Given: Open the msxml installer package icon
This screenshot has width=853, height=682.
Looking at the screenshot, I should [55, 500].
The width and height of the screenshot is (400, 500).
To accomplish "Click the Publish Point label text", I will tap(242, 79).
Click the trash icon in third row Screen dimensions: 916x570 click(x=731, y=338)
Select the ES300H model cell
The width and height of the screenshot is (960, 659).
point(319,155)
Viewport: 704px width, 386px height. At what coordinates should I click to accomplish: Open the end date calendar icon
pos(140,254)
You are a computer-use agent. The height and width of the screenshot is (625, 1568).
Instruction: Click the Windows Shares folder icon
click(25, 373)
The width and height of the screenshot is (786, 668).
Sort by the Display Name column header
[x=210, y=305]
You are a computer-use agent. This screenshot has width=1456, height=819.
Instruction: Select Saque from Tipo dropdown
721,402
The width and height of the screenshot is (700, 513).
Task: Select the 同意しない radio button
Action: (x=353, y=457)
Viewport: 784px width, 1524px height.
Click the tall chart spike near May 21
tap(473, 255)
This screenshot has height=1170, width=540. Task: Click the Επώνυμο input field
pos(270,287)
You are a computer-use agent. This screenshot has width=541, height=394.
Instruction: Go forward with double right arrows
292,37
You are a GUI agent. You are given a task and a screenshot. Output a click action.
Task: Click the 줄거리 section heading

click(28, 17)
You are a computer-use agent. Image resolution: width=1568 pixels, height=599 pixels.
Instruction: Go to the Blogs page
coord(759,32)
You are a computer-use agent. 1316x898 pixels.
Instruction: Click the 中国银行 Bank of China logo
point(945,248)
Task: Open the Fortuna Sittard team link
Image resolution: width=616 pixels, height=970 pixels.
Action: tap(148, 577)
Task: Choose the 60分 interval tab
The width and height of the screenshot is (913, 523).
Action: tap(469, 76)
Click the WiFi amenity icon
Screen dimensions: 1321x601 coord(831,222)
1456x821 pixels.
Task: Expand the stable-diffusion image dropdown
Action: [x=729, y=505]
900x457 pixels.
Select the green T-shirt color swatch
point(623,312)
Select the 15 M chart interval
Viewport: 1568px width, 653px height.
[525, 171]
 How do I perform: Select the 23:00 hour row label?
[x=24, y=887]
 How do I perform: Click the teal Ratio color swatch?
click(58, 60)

------------------------------------------------

- **ABOUT THIS TASK**
Each line in the material either holds the string "agent" or does not. State how many do, and nothing else.

- **RESPONSE TO THIS TASK**
6